Antes de la cata, Fonda le preguntaba a McLaglen si entendía de whiskies y el sargento respondía con una sinceridad admirable: "Unos dicen que sí y otros que no". Es lo mismo que pasa con las encuestas, que dependiendo de qué periódico la encargue, así salen los resultados. Hace tres semanas, por ejemplo, La Razón publicaba un sondeo de NC Report donde Feijóo conseguía el aprobado raspado (4,9) mientras que Sánchez suspendía con un rotundo 3.9. Imagino que no es lo mismo preguntar por el presidente del gobierno que por el colega despistado de la banda del Peugeot. O por el jefe de la oposición que por el amigo del narco. Parafraseando a Heisenberg, el preguntador influye en lo preguntado.

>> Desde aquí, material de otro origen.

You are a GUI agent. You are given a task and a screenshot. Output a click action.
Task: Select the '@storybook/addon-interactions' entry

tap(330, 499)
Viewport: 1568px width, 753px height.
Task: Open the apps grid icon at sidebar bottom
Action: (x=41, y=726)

Hay muchas maneras de interpretar estos datos de acuerdo a porcentajes estadísticos y sesgos demográficos, aunque básicamente el balance final revela el desencanto generalizado de la población hacia la clase política. Sin embargo, se podían haber ahorrado el esfuerzo entrevistando únicamente al cantante Dani Martín, quien días atrás animaba a la gente a no votar a nadie, ya que no nos representa ningún líder político, ni de derecha, ni de izquierda, ni de extremo centro. Esta recomendación coincide exactamente con la opinión de esos sectores del electorado que tiene el voto fijado desde 1981 más o menos, como si fueran forofos del Betis, y que permite al bipartidismo seguir a lo suyo. El viejo sonsonete de "son todos iguales" en dura pugna con el veredicto de McLaglen: "Es mejor que no beber ninguno".
Con todo, la reciente encuesta del Instituto 40dB proporciona dos datos sorprendentes y alarmantes: sorprendentes en general y alarmantes para Feijóo, sobre todo. El primero es que Santiago Abascal, el único que sube en popularidad, está mejor valorado que él, lo que debe de estar planteando a sus asesores la posibilidad de que Feijóo empiece a dejarse barba y a vestir chándal del ejército y ropa tres tallas más ajustada. La segunda, más alarmante incluso, es que Ayuso ha sacado un 4.35, una nota que quizá obligue a sus asesores a persuadirle de que utilice un pinganillo.
Puesto que la encuesta se realizó antes de publicarse el escándalo del Hospital de Torrejón, no es fácil elucidar qué nota hubiera tenido la presidenta madrileña tras conocerse que la sanidad pública mediante gestores privados funciona más o menos igual que un matadero. Ayuso explicaba, entre otras explicaciones peregrinas, que los audios estaban fuera de contexto y ahora sabemos que el contexto incluye los millones y millones de euros regalados a los hospitales públicos con gestión privada. Del mismo modo que ganó por goleada unas elecciones autonómicas tras despejar 7.291 ancianos de las residencias madrileñas, lo mismo Ayuso iba a subir la nota hasta un 6,5, un 8,3 o un 9,5, dado lo bien que torea. Hace más de diez años, ya sugería yo que el problema no es que privaticemos mucho, sino que privatizamos demasiado poco. Deberíamos privatizar el país entero, empezando por el rey y de ahí hasta las cloacas. Estamos en ello.